Page excerpt:
____________________
Continued from previous page.
- Be vigilant about bullying; people with a disability are much more likely to be bullied at school (and later in the workplace) than others. Even supposedly good-natured name calling can be hurtful and detrimental.
- After discussion and agreeing it with your student and the family, consider using the situation to enhance education for everyone. For example, consider assemblies about visual impairment, discuss cultural differences, look at the science of genetics and at genealogy, invite relevant organisations to the school to talk to pupils, encourage respect, support anti-bullying campaigns, and get involved in charitable activities.
- Remember that RP is a progressive condition, this means that every term your student may have faced another loss associated with RP, or another difficulty. This can be distressing and frustrating.
- Do what you can to ensure that every possible assistance is given with regards to broader school life such as examinations, extra-curricular activities, access to school facilities, and so on. Your student’s life with RP extends beyond your immediate classroom.
- Refer your student and the family to RP Fighting Blindness and other supporting groups or charities
- Remember that learning to cope can be challenging. Everyone reaches some sort of acceptance, but it is very much in their own time. Do what you can to support your student to remain independent and to live life to the full.
- DO listen, empathise, support and care.
- DON’T pity, over protect or make decisions on your student’s behalf.
- Remember that RP, tragic though it is, does not rob someone of their individuality, or the ability to be successful in life, or to have fun with their friends.
____________________
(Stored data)
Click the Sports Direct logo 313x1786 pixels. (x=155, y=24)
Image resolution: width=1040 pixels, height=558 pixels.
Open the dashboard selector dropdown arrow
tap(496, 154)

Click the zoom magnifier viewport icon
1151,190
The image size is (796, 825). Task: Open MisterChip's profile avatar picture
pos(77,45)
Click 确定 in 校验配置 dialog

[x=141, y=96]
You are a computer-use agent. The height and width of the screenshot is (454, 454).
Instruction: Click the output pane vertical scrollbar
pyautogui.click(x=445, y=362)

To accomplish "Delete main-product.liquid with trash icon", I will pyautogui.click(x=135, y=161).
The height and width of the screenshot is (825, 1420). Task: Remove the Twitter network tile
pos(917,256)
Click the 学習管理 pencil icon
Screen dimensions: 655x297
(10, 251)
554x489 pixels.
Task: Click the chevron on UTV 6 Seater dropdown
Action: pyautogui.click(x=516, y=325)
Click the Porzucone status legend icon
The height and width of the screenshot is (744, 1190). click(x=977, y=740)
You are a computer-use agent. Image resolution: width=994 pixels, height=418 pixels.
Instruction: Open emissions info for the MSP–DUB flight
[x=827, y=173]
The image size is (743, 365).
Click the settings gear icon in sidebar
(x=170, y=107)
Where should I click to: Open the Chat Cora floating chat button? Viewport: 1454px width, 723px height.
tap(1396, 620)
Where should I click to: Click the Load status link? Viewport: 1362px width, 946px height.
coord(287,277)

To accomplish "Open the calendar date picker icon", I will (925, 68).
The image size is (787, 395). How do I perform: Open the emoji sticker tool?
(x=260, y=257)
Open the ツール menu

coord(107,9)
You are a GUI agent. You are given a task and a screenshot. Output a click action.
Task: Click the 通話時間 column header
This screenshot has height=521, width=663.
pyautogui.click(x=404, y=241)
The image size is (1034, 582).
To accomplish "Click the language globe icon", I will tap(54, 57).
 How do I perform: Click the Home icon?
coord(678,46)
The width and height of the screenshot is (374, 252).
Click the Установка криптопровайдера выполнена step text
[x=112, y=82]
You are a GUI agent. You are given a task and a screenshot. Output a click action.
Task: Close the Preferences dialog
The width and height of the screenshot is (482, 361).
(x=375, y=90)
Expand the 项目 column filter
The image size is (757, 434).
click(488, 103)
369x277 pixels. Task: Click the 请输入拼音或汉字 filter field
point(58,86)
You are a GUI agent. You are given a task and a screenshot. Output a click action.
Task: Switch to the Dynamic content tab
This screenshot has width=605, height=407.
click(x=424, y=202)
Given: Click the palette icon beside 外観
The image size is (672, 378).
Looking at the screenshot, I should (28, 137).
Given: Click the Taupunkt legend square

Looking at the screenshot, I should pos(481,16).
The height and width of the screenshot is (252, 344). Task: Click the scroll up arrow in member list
____________________
Prompt:
Reproduce the part of the advice above on supporting a student with RP between "- Remember that RP is" and "your immediate classroom.", inclusive.

Reply to the exercise:
- Remember that RP is a progressive condition, this means that every term your student may have faced another loss associated with RP, or another difficulty. This can be distressing and frustrating.
- Do what you can to ensure that every possible assistance is given with regards to broader school life such as examinations, extra-curricular activities, access to school facilities, and so on. Your student’s life with RP extends beyond your immediate classroom.